> [Task directions]:
Repeat back every line of the data, exactly.

> [Data in this exercise]:
▼▼▼

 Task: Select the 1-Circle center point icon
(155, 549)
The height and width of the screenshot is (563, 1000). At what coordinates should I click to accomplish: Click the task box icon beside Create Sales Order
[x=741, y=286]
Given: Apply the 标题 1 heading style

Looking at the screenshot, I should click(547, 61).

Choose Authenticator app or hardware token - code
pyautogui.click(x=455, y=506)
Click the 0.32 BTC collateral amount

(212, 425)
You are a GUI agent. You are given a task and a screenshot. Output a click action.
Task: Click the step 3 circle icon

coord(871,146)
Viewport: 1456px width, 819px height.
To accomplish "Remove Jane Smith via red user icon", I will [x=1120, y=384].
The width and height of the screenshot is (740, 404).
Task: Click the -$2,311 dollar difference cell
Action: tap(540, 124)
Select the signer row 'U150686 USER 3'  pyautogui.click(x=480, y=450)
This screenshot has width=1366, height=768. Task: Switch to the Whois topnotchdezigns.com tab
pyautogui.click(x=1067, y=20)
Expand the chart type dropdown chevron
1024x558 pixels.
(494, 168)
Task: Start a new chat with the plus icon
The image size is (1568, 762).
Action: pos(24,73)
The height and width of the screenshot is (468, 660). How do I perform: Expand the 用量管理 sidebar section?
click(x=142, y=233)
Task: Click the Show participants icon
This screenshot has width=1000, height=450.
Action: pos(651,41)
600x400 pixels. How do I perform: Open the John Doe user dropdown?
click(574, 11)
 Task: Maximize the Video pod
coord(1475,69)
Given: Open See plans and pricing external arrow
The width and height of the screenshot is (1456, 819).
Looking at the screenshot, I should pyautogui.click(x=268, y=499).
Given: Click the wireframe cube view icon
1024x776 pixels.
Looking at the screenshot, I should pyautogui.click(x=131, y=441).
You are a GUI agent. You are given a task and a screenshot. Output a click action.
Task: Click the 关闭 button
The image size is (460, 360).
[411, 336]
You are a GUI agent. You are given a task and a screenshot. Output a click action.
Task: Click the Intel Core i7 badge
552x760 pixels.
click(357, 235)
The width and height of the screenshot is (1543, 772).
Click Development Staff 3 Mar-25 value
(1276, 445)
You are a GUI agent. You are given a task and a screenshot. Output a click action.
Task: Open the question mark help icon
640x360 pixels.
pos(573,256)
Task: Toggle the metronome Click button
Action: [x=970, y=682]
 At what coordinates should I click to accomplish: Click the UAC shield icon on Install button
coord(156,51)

▲▲▲

> [Task response]:
 Task: Select the 1-Circle center point icon
(155, 549)
The height and width of the screenshot is (563, 1000). At what coordinates should I click to accomplish: Click the task box icon beside Create Sales Order
[x=741, y=286]
Given: Apply the 标题 1 heading style

Looking at the screenshot, I should click(547, 61).

Choose Authenticator app or hardware token - code
pyautogui.click(x=455, y=506)
Click the 0.32 BTC collateral amount

(212, 425)
You are a GUI agent. You are given a task and a screenshot. Output a click action.
Task: Click the step 3 circle icon

coord(871,146)
Viewport: 1456px width, 819px height.
To accomplish "Remove Jane Smith via red user icon", I will [x=1120, y=384].
The width and height of the screenshot is (740, 404).
Task: Click the -$2,311 dollar difference cell
Action: tap(540, 124)
Select the signer row 'U150686 USER 3'  pyautogui.click(x=480, y=450)
This screenshot has width=1366, height=768. Task: Switch to the Whois topnotchdezigns.com tab
pyautogui.click(x=1067, y=20)
Expand the chart type dropdown chevron
1024x558 pixels.
(494, 168)
Task: Start a new chat with the plus icon
The image size is (1568, 762).
Action: pos(24,73)
The height and width of the screenshot is (468, 660). How do I perform: Expand the 用量管理 sidebar section?
click(x=142, y=233)
Task: Click the Show participants icon
This screenshot has width=1000, height=450.
Action: pos(651,41)
600x400 pixels. How do I perform: Open the John Doe user dropdown?
click(574, 11)
 Task: Maximize the Video pod
coord(1475,69)
Given: Open See plans and pricing external arrow
The width and height of the screenshot is (1456, 819).
Looking at the screenshot, I should pyautogui.click(x=268, y=499).
Given: Click the wireframe cube view icon
1024x776 pixels.
Looking at the screenshot, I should pyautogui.click(x=131, y=441).
You are a GUI agent. You are given a task and a screenshot. Output a click action.
Task: Click the 关闭 button
The image size is (460, 360).
[411, 336]
You are a GUI agent. You are given a task and a screenshot. Output a click action.
Task: Click the Intel Core i7 badge
552x760 pixels.
click(357, 235)
The width and height of the screenshot is (1543, 772).
Click Development Staff 3 Mar-25 value
(1276, 445)
You are a GUI agent. You are given a task and a screenshot. Output a click action.
Task: Open the question mark help icon
640x360 pixels.
pos(573,256)
Task: Toggle the metronome Click button
Action: [x=970, y=682]
 At what coordinates should I click to accomplish: Click the UAC shield icon on Install button
coord(156,51)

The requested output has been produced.